APVI Peringatkan Vapers yang Ingin Wisata ke Thailand

By Vapemagz | News | Minggu, 17 Maret 2019

Asosiasi Personal Vaporizer Indonesia (APVI) mengingatkan agar para pengguna personal vaporizer atau vapers asal Indonesia yang ingin berwisata ke Thailand, agar berhati-hati menggunakan produk tembakau alternatif. Pasalnya, Thailand saat ini dikenal sebagai salah satu negara yang paling intoleran dengan penggunaan perangkat rokok elektrik.

Kasus terbaru terjadi pada akhir Januari lalu, kala wisatawan asal Perancis, Cecilia Cornu, ditahan kepolisian setempat akibat kedapatan membawa rokok elektrik. Lebih memalukan lagi, pihak kepolisian setempat diduga meminta suap sebesar THB 40.000 (sekitar Rp17,7 juta) kepada tunangan Cecilia dan adiknya, demi membebaskan Cecilia. Turis ini diizinkan kembali ke negaranya bulan lalu, lalu berbagi pengalaman tidak menyenangkannya itu dengan media.

Aryo Andrianto, Ketua Umum APVI, menegaskan penahanan wisatawan tersebut menjadi preseden yang buruk bagi sektor pariwisata di Negeri Gajah Putih itu. Wisatawan khususnya para vapers akan berpikir ulang jika berniat berlibur ke negara tegas dalam pelarangan penggunaan vape.

“Ini bisa jadi pelajaran juga bagi Indonesia. Kalau vape sampai dilarang sama seperti di Thailand, dampak pariwisatanya pasti terasa,” kata Aryo dalam siaran persnya, Jumat (15/3). Sebagai contoh pariwisata Bali. Saat ini, banyak vapers mancanegara yang berwisata ke Bali, khususnya yang berasal dari Australia.

Oleh karena itu, apabila Indonesia menerapkan larangan rokok elektrik seperti Thailand, kunjungan wisatawan asing ke Bali juga bisa berdampak. Jika tidak dikelola dengan baik, larangan tersebut berpotensi merugikan sektor pariwisata yang selama ini menjadi salah satu andalan pendapatan negara. APVI menilai peraturan produk tembakau alternatif seyogyanya tidak diarahkan kepada pelarangan mutlak.

informasikawasan.com
Ketua Asosiasi Personal Vaporizer Indonesia (APVI), Aryo Andrianto.
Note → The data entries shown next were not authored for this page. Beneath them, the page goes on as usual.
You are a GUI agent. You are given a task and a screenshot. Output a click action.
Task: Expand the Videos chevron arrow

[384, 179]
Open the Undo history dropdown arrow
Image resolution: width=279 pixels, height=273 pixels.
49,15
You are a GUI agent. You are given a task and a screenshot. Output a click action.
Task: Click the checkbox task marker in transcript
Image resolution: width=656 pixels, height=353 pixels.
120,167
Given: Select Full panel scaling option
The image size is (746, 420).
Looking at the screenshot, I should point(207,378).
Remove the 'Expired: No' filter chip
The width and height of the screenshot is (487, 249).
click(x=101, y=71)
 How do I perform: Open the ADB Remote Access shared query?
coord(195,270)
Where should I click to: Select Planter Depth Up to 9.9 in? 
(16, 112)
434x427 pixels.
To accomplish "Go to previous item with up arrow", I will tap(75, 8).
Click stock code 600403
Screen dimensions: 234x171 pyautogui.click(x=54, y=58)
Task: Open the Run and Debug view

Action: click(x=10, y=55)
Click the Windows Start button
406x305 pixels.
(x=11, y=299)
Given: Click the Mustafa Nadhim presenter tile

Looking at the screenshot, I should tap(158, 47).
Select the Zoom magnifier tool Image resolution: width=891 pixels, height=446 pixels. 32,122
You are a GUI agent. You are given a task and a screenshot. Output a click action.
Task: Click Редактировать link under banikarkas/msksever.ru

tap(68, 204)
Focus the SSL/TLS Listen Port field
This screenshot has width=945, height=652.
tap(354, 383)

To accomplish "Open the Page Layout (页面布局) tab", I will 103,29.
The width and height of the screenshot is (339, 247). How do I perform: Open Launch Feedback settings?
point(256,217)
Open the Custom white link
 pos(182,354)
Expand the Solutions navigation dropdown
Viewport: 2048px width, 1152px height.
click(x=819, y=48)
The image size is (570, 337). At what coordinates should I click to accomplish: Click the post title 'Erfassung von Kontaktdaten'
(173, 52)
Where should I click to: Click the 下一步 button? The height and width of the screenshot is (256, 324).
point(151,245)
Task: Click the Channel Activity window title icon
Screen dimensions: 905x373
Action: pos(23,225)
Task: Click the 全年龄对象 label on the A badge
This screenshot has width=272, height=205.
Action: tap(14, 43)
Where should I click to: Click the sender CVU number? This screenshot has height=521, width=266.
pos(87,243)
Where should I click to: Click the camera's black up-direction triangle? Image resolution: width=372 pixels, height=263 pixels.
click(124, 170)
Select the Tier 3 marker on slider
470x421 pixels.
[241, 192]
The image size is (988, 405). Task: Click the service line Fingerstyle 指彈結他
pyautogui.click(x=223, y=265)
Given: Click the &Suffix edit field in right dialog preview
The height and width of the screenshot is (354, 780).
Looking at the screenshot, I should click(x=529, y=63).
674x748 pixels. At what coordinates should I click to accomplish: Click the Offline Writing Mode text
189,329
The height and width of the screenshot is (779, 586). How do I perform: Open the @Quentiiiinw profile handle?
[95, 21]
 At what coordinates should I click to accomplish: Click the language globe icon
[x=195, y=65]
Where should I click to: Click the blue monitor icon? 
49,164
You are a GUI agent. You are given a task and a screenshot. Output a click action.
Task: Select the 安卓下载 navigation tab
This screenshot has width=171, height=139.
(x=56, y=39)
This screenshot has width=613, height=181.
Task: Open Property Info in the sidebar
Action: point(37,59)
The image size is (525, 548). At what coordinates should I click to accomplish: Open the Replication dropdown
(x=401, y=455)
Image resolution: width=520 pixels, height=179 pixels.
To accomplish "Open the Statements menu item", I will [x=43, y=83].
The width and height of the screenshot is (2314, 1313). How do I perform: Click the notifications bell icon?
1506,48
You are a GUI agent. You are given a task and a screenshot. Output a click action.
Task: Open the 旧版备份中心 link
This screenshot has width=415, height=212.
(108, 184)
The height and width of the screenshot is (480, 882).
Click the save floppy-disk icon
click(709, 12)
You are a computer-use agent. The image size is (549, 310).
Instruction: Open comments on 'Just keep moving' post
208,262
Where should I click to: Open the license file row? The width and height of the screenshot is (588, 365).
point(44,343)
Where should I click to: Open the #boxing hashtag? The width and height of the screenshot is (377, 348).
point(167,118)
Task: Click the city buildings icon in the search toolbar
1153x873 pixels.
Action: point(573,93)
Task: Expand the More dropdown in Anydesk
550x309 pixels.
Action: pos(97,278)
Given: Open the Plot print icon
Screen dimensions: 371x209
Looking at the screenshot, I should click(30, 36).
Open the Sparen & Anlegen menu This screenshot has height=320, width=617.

Meski demikian, menurut Aryo Indonesia selangkah lebih maju dari negeri tetangga tersebut. Pasalnya, keberadaan produk tembakau alternatif di Indonesia sudah diakui melalui pengenaan cukai kepada likuid vapor. Adanya aturan cukai bagi rokok elektrik juga terbukti memberikan pemasukan sektor perpajakan negara. Menurut Aryo, sejak November 2018 hingga akhir Januari 2019, cukai dari likuid vape yang termasuk kategori hasil pengolahan tembakau lainnya (HPTL) ini telah menyumbang sekitar Rp 200 miliar untuk kas negara.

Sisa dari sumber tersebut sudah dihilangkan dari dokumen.